===== DATA FOR REVIEW =====
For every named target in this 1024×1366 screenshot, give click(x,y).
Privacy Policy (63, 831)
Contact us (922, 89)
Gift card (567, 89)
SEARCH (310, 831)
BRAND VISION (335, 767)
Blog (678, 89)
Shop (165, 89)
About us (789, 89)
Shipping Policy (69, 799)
=====
- _TASK REQUIREMENTS_
Copy out exactly the lines between the line with "Contact us (922, 89)" and the last line of the entries, counting both of those lines.

- _RESULT FOR THIS EXERCISE_
Contact us (922, 89)
Gift card (567, 89)
SEARCH (310, 831)
BRAND VISION (335, 767)
Blog (678, 89)
Shop (165, 89)
About us (789, 89)
Shipping Policy (69, 799)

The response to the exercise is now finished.